Der sekundäre Antikörper erkennt die Markierung des primären Antikörpers und bindet an die verschiedenen Markierungen verschiedene fluoreszierende Farbstoffe. Diese unterscheiden sich in ihrer Anregungs- und Emissionswellenlänge, damit sie nur bei einer bestimmten Lichtsequenz angeregt werden und das Licht emittieren. Die Zellkerne hingegen werden nicht mittels Antikörperfärbung, sondern mit dem bekannten Fluoreszenzfarbstoff 4‘,6-diamidino-2-phenylindole (oder kurz DAPI) versetzt, der sich an die DNA anlagert und auch hier bei einer bestimmten Anregungs- und Emissionswellenlänge des Lichts, die Zellkerne zum „Leuchten“ bringt. Im letzten Schritt wird der Brechungsindex des Sphäroids dem der Lösung angeglichen, um die Lichtstreuung während der Untersuchung unter dem Mikroskop zu minimieren. Dabei wird das Wasser innerhalb der Zellen durch eine aufsteigende Alkoholreihe ersetzt.

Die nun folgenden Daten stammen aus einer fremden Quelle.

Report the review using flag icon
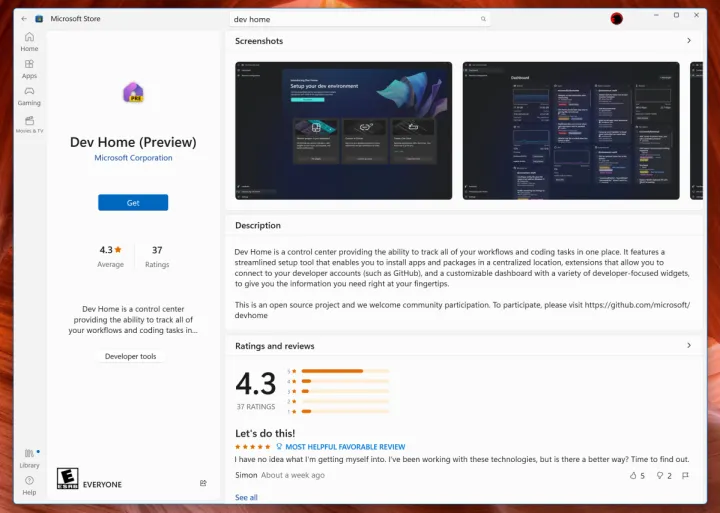Image resolution: width=720 pixels, height=513 pixels. pyautogui.click(x=688, y=475)
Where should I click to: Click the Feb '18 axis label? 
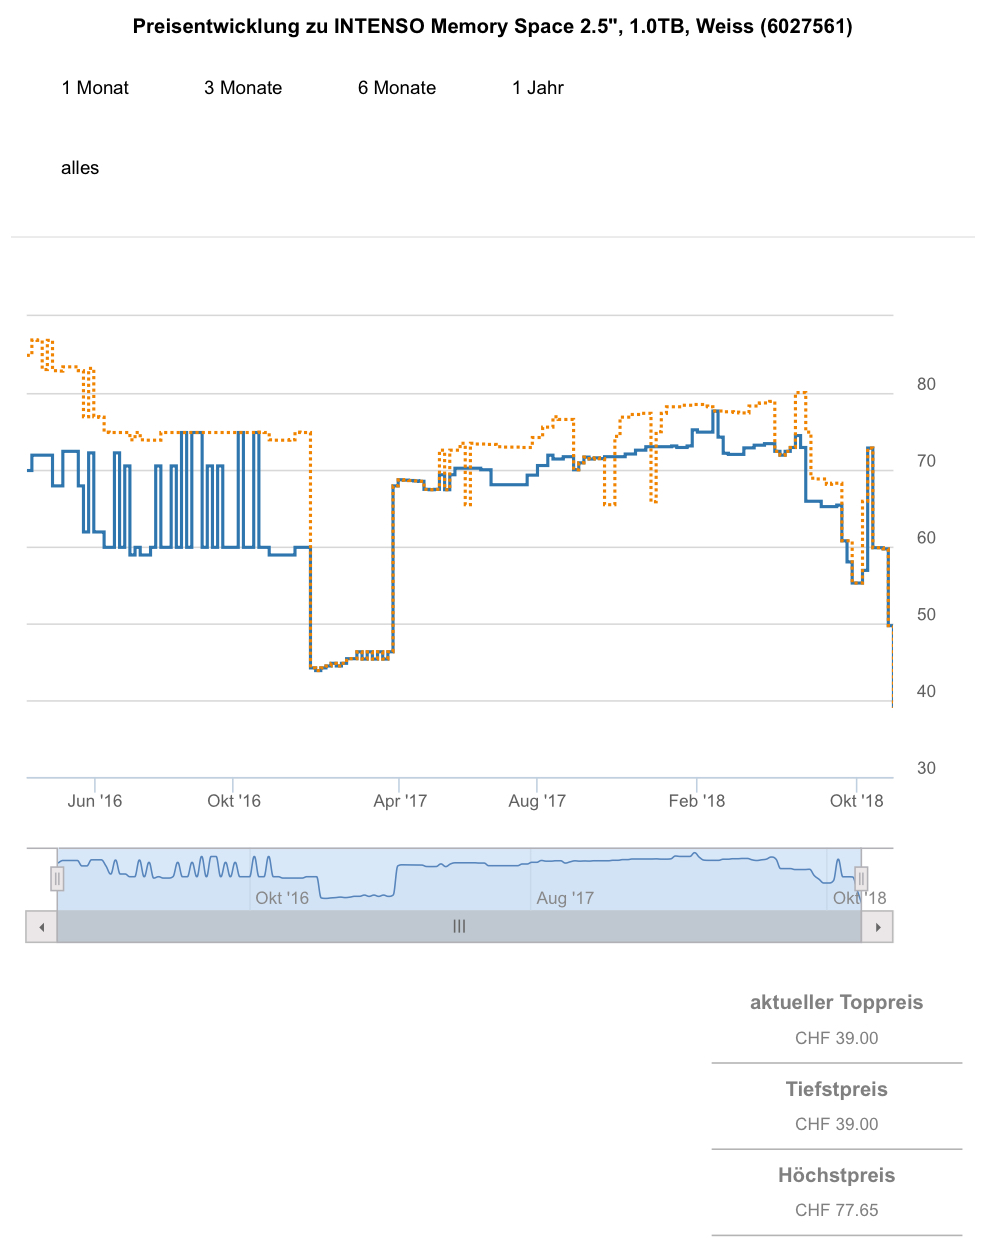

Während der Labortage haben wir an fast fertigen Sphäroiden einer Brustkrebszelllinie gearbeitet, die schon mit Chemotherapeutika behandelt waren. Wir haben den letzten Schritt der Herstellung, den Austausch des Wassers innerhalb der Zellen durch eine aufsteigenden Alkoholreihe vorgenommen und danach die Sphäroide unter dem lichtscheibenbasierten Fluoreszenzmikroskop betrachtet, um Besonderheiten der Form und der Eigenschaften der Zellkultur herauszuarbeiten. Dazu wurde der betrachtete Sphäroid mit Hilfe der lichtscheibenbasierten Fluoreszenzmikroskopie in einzelne Ebenen und Zellorganelle zerlegt.

Alle Teilnehmerinnen und Teilnehmer waren sich einig, dass das CEF-Projekt eine tolle Möglichkeit ist, moderne Forschung aus der Nähe zu betrachten und einen Einblick in die Methoden und grundlegenden Prinzipien der Forschungsarbeit zu erhalten. Viele Schülerinnen und Schüler, die ein naturwissenschaftliches Studium anstreben, wurden in ihrem Vorhaben bestätigt und durch das Projekt nochmals motiviert.